As for me, I was the LDW after the birth of our children. The constant physical demands, touching, smooushing around of being with small children simply tapped out any need I had for affectionate contact with anyone. I think I still wanted sex, but I didn't feel sexy, I just felt overwhelmed with affection, etc. Previously, I had relied a lot on affection to get my motor running, and that no longer worked.

What I needed, instead, was to feel sexy. I know that's supposed to be an internal thing, she's supposed to get therapy etc. (I got therapy, too, I'm not saying I didn't). But the real difference came when I found a partner who REPEATEDLY told me I was cute, sexy, desirable, etc., to the point of nauseating anyone who might be listening, I suppose. I gained weight, I felt ugly. My ex-H would watch me come out in a new negligee and say, "So when are you going to lose the rest of the weight?" I felt rage, not sexiness. My new H tells me I'm sexy, all the time. And he suggests I wear sexier things (not just mommy things). He always notices when I do wear them, and he praises me. My SD is back, big time.

It took awhile. From the birth of second D to return of sex drive was about 5 years. It might have happened faster (I was giving sex manuals to my ex-H when D was 2 years old) if ex-H had changed his tune.

::::::

(Problem statement):
Extract the full account of regaining sex drive after having children, copying it word for word. The records are unrelated to the account above and stand on their own.

(Data section):
::::::

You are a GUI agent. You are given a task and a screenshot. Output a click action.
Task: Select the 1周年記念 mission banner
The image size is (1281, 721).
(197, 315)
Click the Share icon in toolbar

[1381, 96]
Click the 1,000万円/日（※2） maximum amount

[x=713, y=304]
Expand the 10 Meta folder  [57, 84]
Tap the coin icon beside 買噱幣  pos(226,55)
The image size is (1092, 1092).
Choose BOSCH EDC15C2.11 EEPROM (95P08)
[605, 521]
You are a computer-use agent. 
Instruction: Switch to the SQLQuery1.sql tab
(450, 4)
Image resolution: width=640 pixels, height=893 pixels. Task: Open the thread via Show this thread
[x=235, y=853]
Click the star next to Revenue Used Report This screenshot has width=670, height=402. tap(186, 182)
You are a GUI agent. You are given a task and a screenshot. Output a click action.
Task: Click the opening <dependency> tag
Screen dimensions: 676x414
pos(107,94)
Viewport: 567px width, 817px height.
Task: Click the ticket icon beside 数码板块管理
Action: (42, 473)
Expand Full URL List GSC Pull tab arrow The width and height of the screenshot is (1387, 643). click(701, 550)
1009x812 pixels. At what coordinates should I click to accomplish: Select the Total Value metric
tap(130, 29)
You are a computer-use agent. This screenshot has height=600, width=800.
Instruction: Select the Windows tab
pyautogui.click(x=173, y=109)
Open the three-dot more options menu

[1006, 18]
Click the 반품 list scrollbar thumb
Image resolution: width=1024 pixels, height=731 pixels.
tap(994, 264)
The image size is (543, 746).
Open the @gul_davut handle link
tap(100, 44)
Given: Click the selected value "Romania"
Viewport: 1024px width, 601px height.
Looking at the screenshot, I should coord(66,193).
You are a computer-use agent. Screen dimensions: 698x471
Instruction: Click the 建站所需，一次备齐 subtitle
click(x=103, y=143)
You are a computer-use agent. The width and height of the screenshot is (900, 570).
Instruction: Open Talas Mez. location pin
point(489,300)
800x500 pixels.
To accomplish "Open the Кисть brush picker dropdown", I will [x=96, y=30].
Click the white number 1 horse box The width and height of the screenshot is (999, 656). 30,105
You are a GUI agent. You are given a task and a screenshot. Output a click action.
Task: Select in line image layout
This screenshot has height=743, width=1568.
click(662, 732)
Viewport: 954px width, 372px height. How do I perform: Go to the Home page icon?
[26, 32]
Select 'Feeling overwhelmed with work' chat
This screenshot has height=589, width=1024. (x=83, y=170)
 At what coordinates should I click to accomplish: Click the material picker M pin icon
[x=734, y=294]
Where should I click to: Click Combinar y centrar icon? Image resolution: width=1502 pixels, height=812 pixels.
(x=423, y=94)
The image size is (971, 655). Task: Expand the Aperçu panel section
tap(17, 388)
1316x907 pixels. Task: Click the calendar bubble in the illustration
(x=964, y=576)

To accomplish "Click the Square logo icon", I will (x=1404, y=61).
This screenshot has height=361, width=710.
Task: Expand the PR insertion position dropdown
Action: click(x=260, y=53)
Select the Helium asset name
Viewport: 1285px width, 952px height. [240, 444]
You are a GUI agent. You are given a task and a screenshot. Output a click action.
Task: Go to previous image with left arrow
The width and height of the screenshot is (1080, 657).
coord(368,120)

::::::

(Response):
As for me, I was the LDW after the birth of our children. The constant physical demands, touching, smooushing around of being with small children simply tapped out any need I had for affectionate contact with anyone. I think I still wanted sex, but I didn't feel sexy, I just felt overwhelmed with affection, etc. Previously, I had relied a lot on affection to get my motor running, and that no longer worked.

What I needed, instead, was to feel sexy. I know that's supposed to be an internal thing, she's supposed to get therapy etc. (I got therapy, too, I'm not saying I didn't). But the real difference came when I found a partner who REPEATEDLY told me I was cute, sexy, desirable, etc., to the point of nauseating anyone who might be listening, I suppose. I gained weight, I felt ugly. My ex-H would watch me come out in a new negligee and say, "So when are you going to lose the rest of the weight?" I felt rage, not sexiness. My new H tells me I'm sexy, all the time. And he suggests I wear sexier things (not just mommy things). He always notices when I do wear them, and he praises me. My SD is back, big time.

It took awhile. From the birth of second D to return of sex drive was about 5 years. It might have happened faster (I was giving sex manuals to my ex-H when D was 2 years old) if ex-H had changed his tune.